Le maire Émile Loranger se dit prêt à verser 50 000$ au Théâtre La Fenière, offre conditionnelle à la participation d’autres partenaires.
Bouée de sauvetage possible au Théâtre La Fenière
La Ville de L’Ancienne-Lorette accepte de lancer une autre bouée de sauvetage au Théâtre La Fenière. Cette fois, les élus autorisent une subvention de 50 000$, conditionnelle à l’appui de partenaires. Si tout fonctionne comme prévu, les nouveaux administrateurs toucheront 300 000$ pour remonter le courant financier et s’éloigner de la chute.
L’année dernière, la Ville avait effacé le compte de taxes de 2008, générosité à laquelle s’ajoute un congé pour 2009 et 2010. Le Théâtre La Fenière doit verser environ 15 000$ par année dans la mallette municipale lorettaine.
«Malgré tout ça, les états financiers démontrent que ce n’est pas suffisant», indique le maire Émile Loranger.

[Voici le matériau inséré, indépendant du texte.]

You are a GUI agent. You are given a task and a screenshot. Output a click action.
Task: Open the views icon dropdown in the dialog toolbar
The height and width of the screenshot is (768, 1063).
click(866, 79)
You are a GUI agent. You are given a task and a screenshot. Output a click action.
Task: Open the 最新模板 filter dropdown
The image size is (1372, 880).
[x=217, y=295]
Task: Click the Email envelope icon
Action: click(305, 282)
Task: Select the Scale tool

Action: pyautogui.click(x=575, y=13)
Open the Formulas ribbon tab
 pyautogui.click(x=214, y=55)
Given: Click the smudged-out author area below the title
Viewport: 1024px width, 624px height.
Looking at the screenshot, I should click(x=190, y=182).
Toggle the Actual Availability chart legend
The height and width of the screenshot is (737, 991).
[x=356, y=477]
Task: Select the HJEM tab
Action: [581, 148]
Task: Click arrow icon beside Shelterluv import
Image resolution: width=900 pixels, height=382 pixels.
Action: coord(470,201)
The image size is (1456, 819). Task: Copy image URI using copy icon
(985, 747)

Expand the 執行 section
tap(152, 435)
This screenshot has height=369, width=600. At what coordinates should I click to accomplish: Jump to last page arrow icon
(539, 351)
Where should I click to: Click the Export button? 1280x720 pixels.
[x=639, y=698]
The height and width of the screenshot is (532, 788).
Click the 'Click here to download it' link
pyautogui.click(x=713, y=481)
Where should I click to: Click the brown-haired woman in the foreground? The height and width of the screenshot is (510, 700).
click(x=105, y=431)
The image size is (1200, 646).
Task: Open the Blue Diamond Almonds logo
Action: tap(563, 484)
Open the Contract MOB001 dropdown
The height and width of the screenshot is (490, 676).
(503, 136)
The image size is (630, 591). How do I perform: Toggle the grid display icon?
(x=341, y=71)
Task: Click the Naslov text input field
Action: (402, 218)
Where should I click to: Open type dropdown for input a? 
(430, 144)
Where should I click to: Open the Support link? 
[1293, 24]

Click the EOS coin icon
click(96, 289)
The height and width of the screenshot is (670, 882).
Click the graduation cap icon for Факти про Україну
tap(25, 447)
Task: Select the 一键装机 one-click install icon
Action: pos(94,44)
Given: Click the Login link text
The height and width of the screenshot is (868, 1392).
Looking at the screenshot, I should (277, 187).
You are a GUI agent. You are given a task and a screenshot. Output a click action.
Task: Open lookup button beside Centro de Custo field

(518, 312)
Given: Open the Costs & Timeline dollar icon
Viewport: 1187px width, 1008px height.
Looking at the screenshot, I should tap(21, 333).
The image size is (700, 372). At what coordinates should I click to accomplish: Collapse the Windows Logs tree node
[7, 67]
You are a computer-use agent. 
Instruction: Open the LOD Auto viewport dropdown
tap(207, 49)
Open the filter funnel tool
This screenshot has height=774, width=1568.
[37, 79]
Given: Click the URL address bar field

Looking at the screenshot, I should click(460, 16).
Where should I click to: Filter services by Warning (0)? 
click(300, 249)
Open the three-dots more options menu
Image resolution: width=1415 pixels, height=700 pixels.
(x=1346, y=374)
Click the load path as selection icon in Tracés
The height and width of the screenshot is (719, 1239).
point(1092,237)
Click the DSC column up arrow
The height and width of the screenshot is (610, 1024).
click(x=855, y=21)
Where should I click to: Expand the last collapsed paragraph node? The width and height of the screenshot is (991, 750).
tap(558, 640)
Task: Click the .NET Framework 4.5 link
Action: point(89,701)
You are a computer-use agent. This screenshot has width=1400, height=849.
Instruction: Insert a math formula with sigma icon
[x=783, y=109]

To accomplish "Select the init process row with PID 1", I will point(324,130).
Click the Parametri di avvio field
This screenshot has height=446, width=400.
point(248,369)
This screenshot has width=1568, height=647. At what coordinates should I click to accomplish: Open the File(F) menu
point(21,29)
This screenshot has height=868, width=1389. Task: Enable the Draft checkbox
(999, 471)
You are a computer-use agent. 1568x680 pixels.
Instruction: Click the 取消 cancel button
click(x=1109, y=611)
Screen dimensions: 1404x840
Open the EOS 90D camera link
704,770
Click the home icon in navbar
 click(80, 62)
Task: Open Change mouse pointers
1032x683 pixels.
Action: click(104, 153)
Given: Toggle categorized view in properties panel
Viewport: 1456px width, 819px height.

Pour de multiples raisons, l’achalandage fut en deçà des attentes l’été dernier.
La Ville de L’Ancienne-Lorette se dit prête à donner les 50 000$ si le Centre local de développement (CLD), le ministère de la Culture et des Communications et le Bureau de la capitale nationale lancent eux aussi leur bouée de sauvetage.
Selon le maire, les revenus annuels du Théâtre La Fenière en font un des établissements les plus payants dans le domaine au Québec. Le lieu culturel a d’ailleurs franchi le cap important des 50 ans en 2007.
En dépit de son passage à travers le temps, il se retrouve dans une situation précaire depuis quelques années.
«Ou le Théâtre La Fenière ferme ou il ne ferme pas, indique Émile Loranger. Si le Théâtre ferme, il ne rapporte plus de taxes. On peut aussi lui donner un break en espérant qu’il va s’en sortir. Il y a de nouveaux administrateurs qui sont habitués de gérer des activités théâtrales de façon rentable.»
Si différents partenaires dévissent un peu les valves de la bonbonne d’oxygène, le Théâtre La Fenière deviendrait sans doute rentable à court terme. C’est du moins l’avis du maire de L’Ancienne-Lorette.
Avec 300 000$, les administrateurs pourraient sortir l’établissement du gouffre, effacer le passé et repartir à neuf avec de nouveaux fonds de roulement.
«C’est un plus d’avoir le Théâtre La Fenière à L’Ancienne-Lorette», rappelle Émile Loranger.